PROBLEM - ganeti-wconfd running on ganeti4008 is CRITICAL: PROCS CRITICAL: 0 processes with UID = 115 (gnt-masterd), command name ganeti-wconfd https://wikitech.wikimedia.org/wiki/Ganeti

Looking on the host itself it seems it is failing to connect to other nodes in the cluster due to expired TLS certs on them, going back to at least Dec 24th. Here is one example but the logs are full of these and for multiple hosts:

Dec 24 01:19:40 ganeti4008 ganeti[3756419]: Error in the RPC HTTP reply from 'Node {nodeName = "ganeti4007.ulsfo.wmnet", nodePrimaryIp = "10.128.0.15", nodeSecondaryIp = "10.128.0.15", nodeMasterCandidate = True, nodeOffline = False, nodeDrained = False, nodeGroup = "c26ee5b5-14f7-4782-9696-1a15046ffe98", nodeMasterCapable = True, nodeVmCapable = True, nodeNdparams = PartialNDParams {ndpOobProgramP = Nothing, ndpSpindleCountP = Nothing, ndpExclusiveStorageP = Nothing, ndpOvsP = Nothing, ndpOvsNameP = Nothing, ndpOvsLinkP = Nothing, ndpSshPortP = Nothing, ndpCpuSpeedP = Nothing}, nodePowered = True, nodeHvStateStatic = GenericContainer {fromContainer = fromList []}, nodeDiskStateStatic = GenericContainer {fromContainer = fromList []}, nodeCtime = Tue Dec 20 09:48:01 UTC 2022, nodeMtime = Tue Dec 20 09:48:01 UTC 2022, nodeUuid = "a6d252a0-b940-48ee-a590-5e8b6cda681f", nodeSerial = 1, nodeTags = TagSet {unTagSet = fromList []}}': CurlLayerError "code: CurlSSLCACert, explanation: SSL certificate problem: certificate has expired"
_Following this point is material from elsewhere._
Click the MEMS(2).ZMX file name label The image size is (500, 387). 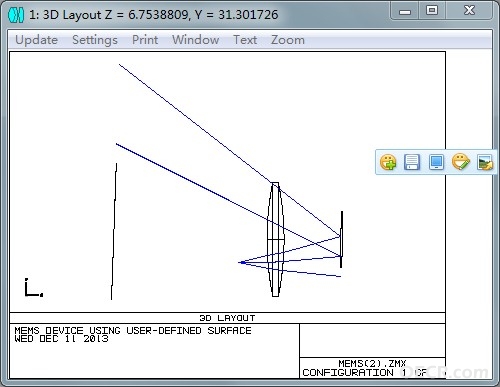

Looking at the host using the IP from the above log as an example, however, it's cert seems to be ok:

cmooney@ganeti4007:~$ sudo openssl x509 -in /etc/ganeti/ssl/discovery__ganeti01_svc_ulsfo_wmnet.pem -noout -dates
notBefore=Dec 24 01:34:00 2024 GMT
notAfter=Jan 21 01:34:00 2025 GMT

All systems seem to have correct system time also. The issue is definitely causing problems, normal ganeti operations are not working on the master node:

cmooney@ganeti4008:~$ sudo gnt-node list 
Timeout while talking to the master daemon. Jobs might have been submitted and will continue to run even if the call timed out. Useful commands in this situation are "gnt-job list", "gnt-job cancel" and "gnt-job watch". Error:
Connect timed out
cmooney@ganeti4008:~$ sudo gnt-job list 
Timeout while talking to the master daemon. Jobs might have been submitted and will continue to run even if the call timed out. Useful commands in this situation are "gnt-job list", "gnt-job cancel" and "gnt-job watch". Error:
Connect timed out

I've checked a few VMs in the cluster and they appear to be online and working, so thankfully this is probably just causing problems for ganeti admin tasks and not causing user-facing or other issues.

Event Timeline

cmooney triaged this task as Medium priority.Jan 2 2025, 9:48 AM
cmooney created this task.

Checking with curl form ganeti4008 to ganeti4006 on TCP 1811 this is reported:

* Server certificate:
*  subject: CN=ganeti.example.com
*  start date: Dec 17 19:12:26 2019 GMT
*  expire date: Dec 15 19:12:26 2024 GMT
*  issuer: CN=ganeti.example.com

Not sure if that is relevant or not - it's just "ganeti.example.com" and self-signed so perhaps a red herring. However comparing to ganeti3006 in esams it shows the same but the cert dates are still valid:

* Server certificate:
*  subject: CN=ganeti.example.com
*  start date: Aug 16 12:19:03 2023 GMT
*  expire date: Aug 14 12:19:03 2028 GMT
*  issuer: CN=ganeti.example.com

It seems we lost monitoring for the internal Ganeti cert expiry in the whole Icinga->AM work? This was definitely alerted for in the past. I'll open a separate task for this.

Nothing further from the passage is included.